Resolution: Ability to distinguish two points as separate; improved by shorter wavelengths and higher numerical aperture.
Types of Microscopy
Brightfield, darkfield, phase-contrast, fluorescence, and electron microscopy each have specific applications.
Staining Techniques
Simple stains: Use a single dye to highlight cells.
Gram stain: Differentiates bacteria into Gram-positive (purple) and Gram-negative (pink/red) based on cell wall structure.
Acid-fast stain: Identifies Mycobacterium species.
Special stains: Used for flagella, capsules, and endospores.
Gram Staining Procedure
Prepare a smear and heat-fix.
Apply crystal violet (primary stain), then iodine (mordant).
Decolorize with alcohol or acetone.
Counterstain with safranin.
Chapter 3: Observing Microorganisms Through a Microscope
Microscope Types and Applications
Compound light microscopes are used for most bacteria.
Electron microscopes are used for viruses and detailed cell structures.
Microscopy Table
Domain | Cell Type | Cell Wall | Cell Structure | Energy Use | Type of Scientist |
|---|---|---|---|---|---|
Archaea | Prokaryote | Pseudomurein | No nucleus | Chemicals | Microbiologist |
Bacteria | Prokaryote | Peptidoglycan | No nucleus | Chemicals | Microbiologist |
Fungi | Eukaryote | Chitin | Nucleus | Organic chemicals | Mycologist |
Algae | Eukaryote | Cellulose | Nucleus | Photosynthesis | Phycologist |
Protozoa | Eukaryote | None | Nucleus | Absorb/ingest organic chemicals | Protozoologist |
Viruses | Acellular | None | DNA or RNA core | Cannot generate energy; must infect host | Virologist |
Chapter 4: Functional Anatomy of Prokaryotic and Eukaryotic Cells
Prokaryotic vs.
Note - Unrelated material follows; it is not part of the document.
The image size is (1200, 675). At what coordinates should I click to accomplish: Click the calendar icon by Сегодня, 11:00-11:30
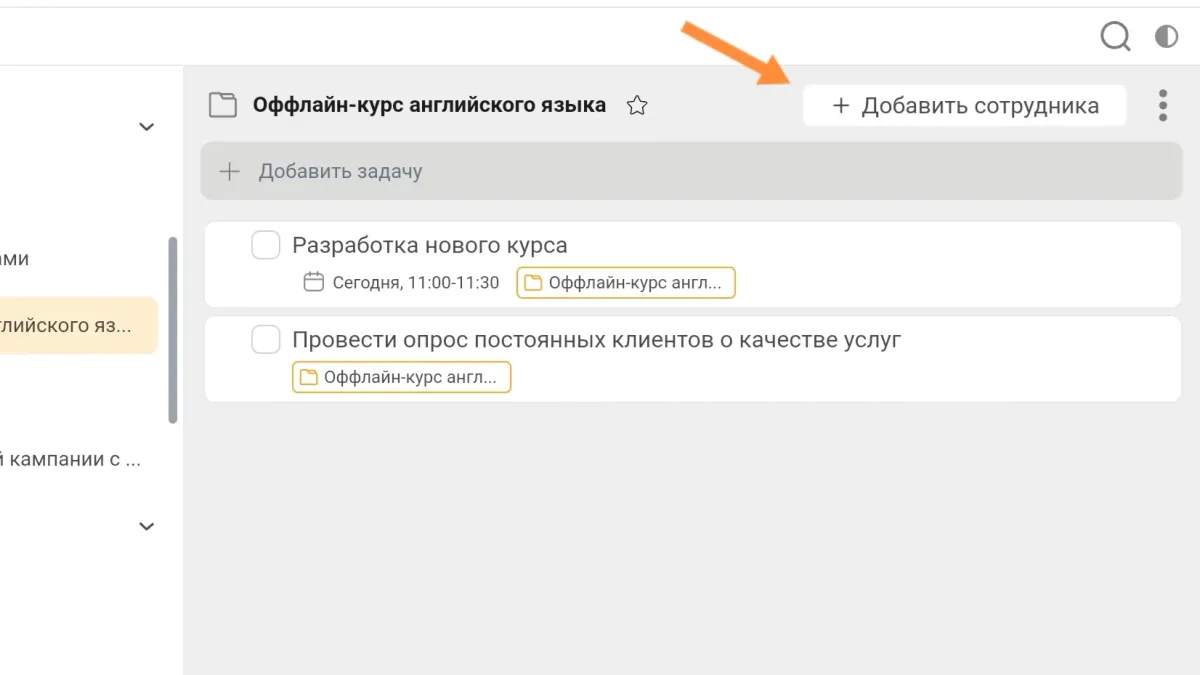(314, 282)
Eukaryotic Cells
Prokaryotic cells: No nucleus, no membrane-bound organelles, usually smaller (e.g., bacteria, archaea).
Eukaryotic cells: Nucleus and membrane-bound organelles (e.g., fungi, protozoa, algae, helminths).
Cell Wall Structure
Gram-positive bacteria: Thick peptidoglycan layer, teichoic acids, sensitive to penicillin.
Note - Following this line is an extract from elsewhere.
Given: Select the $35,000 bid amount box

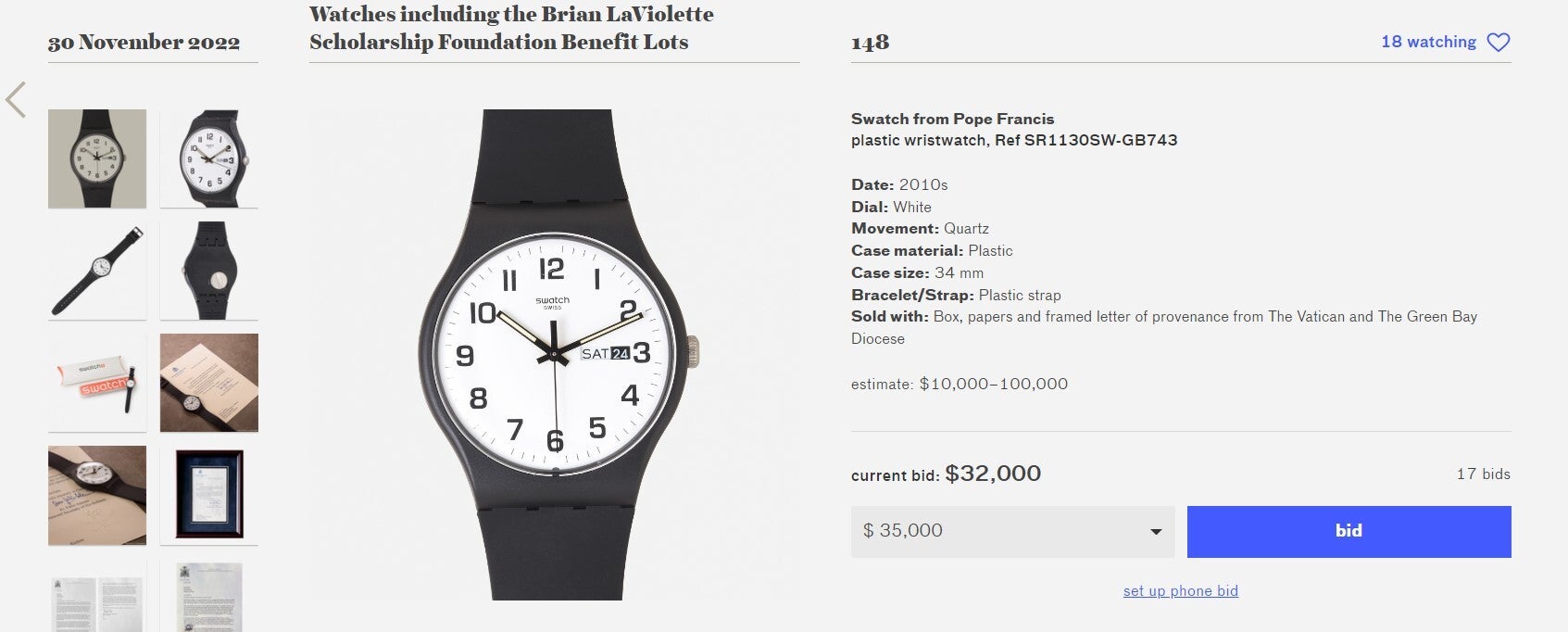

Gram-negative bacteria: Thin peptidoglycan, outer membrane with lipopolysaccharide (LPS), more resistant to antibiotics.
Plasma Membrane Structure
Composed of a phospholipid bilayer with embedded proteins.
Functions: Selective permeability, energy generation, and transport.
Transport Across Membranes
Passive transport: Simple diffusion, facilitated diffusion, osmosis (no energy required).
Active transport: Requires energy (ATP) to move substances against a concentration gradient.
Osmosis and Tonicity
Isotonic solution: No net water movement.
Hypotonic solution: Water enters the cell, may cause lysis.
Hypertonic solution: Water leaves the cell, causing plasmolysis.
Endosymbiotic Theory
Explains the origin of mitochondria and chloroplasts from ancestral prokaryotes.
Eukaryotic Organelles and Functions
Nucleus: Contains genetic material (DNA), controls cell activities.
Mitochondria: Site of cellular respiration, generates ATP.
Chloroplasts: Found in plants/algae, site of photosynthesis.
Endoplasmic reticulum (ER): Rough ER synthesizes proteins; smooth ER synthesizes lipids.
Golgi apparatus: Modifies, sorts, and packages proteins/lipids for storage or transport.
Lysosomes: Contain digestive enzymes, break down waste.
Vacuoles: Storage and waste disposal.
Centrosomes: Organize microtubules during cell division.
Plasma membrane: Controls what enters and leaves the cell.
Additional info: Where the original notes were brief, academic context and definitions were expanded for clarity and completeness.